- Data records
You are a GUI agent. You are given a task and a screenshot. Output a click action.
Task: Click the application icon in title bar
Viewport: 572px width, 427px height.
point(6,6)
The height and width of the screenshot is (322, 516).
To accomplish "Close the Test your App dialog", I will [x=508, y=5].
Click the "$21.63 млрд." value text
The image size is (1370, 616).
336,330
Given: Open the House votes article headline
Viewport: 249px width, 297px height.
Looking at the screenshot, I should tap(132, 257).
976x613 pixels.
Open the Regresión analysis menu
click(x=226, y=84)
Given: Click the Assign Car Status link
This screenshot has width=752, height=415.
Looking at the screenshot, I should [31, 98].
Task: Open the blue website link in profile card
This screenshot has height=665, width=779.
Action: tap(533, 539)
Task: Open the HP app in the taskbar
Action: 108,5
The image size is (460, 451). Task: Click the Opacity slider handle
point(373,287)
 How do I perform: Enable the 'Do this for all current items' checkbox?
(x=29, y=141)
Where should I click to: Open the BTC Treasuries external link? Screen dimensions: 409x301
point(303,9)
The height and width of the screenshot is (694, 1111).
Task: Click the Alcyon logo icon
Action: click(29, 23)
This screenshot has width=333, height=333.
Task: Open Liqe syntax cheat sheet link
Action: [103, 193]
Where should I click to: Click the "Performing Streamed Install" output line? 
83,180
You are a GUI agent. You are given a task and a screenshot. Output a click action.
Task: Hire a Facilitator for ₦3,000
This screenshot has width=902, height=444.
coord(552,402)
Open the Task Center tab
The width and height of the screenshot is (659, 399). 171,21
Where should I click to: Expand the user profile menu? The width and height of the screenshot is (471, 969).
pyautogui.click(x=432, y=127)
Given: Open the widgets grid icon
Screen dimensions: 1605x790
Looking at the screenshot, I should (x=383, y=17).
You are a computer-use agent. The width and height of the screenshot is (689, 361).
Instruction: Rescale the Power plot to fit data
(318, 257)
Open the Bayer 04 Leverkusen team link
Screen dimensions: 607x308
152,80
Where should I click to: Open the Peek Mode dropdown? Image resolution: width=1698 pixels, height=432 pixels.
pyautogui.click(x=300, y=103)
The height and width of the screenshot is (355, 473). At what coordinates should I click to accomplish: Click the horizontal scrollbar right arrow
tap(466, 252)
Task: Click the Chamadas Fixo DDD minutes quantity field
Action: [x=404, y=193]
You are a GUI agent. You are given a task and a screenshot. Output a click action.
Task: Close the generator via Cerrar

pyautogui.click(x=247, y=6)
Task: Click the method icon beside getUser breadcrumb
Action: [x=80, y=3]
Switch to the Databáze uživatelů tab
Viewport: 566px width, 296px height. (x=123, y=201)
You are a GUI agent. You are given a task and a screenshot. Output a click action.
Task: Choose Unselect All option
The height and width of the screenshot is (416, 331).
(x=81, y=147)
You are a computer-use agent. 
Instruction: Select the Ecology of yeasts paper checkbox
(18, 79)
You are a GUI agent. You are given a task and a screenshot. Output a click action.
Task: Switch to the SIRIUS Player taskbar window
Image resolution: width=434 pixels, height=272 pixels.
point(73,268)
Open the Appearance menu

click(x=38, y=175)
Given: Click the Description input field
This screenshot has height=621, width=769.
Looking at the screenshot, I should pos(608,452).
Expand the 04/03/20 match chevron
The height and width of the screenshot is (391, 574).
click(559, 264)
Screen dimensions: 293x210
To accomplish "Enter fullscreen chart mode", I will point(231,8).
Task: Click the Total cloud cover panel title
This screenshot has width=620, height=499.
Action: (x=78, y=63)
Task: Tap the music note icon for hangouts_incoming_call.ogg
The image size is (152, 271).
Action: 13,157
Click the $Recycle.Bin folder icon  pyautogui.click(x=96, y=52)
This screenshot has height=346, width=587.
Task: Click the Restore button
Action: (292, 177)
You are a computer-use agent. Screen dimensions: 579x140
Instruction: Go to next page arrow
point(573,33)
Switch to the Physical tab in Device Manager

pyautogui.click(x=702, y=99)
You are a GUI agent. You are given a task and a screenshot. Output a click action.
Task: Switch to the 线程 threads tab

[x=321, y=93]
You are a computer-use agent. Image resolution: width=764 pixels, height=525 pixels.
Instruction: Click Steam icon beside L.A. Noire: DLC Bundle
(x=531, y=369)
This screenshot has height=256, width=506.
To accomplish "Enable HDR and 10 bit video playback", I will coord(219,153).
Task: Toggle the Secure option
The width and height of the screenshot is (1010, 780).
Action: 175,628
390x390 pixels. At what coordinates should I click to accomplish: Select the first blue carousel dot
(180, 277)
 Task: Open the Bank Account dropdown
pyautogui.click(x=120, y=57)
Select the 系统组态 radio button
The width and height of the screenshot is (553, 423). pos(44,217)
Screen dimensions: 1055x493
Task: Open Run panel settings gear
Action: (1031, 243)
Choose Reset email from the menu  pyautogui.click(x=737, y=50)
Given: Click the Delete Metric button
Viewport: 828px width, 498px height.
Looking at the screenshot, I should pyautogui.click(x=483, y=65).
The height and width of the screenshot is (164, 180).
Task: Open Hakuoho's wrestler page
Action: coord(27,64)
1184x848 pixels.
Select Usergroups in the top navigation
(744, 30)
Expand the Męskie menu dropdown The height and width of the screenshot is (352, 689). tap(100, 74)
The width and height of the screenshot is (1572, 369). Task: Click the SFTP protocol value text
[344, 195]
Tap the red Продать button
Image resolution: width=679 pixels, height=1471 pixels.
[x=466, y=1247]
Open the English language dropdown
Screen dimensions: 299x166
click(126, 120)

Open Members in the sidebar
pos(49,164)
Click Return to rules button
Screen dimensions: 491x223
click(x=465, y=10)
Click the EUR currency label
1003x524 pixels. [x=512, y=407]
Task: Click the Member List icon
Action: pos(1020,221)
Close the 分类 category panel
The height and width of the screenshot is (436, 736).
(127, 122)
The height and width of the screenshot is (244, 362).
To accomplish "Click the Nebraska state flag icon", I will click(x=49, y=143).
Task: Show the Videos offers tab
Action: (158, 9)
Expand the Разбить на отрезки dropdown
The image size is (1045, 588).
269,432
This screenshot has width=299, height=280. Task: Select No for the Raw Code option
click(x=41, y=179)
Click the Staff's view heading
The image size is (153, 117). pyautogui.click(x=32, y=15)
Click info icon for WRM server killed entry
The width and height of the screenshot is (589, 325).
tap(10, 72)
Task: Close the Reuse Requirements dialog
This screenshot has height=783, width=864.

- Directions
Taking the material above, extract exactly and only the lines from the line with "Screen dimensions: 299x166" to the line with "Close the 分类 category panel", inclusive of both.

- Reply
Screen dimensions: 299x166
click(126, 120)

Open Members in the sidebar
pos(49,164)
Click Return to rules button
Screen dimensions: 491x223
click(x=465, y=10)
Click the EUR currency label
1003x524 pixels. [x=512, y=407]
Task: Click the Member List icon
Action: pos(1020,221)
Close the 分类 category panel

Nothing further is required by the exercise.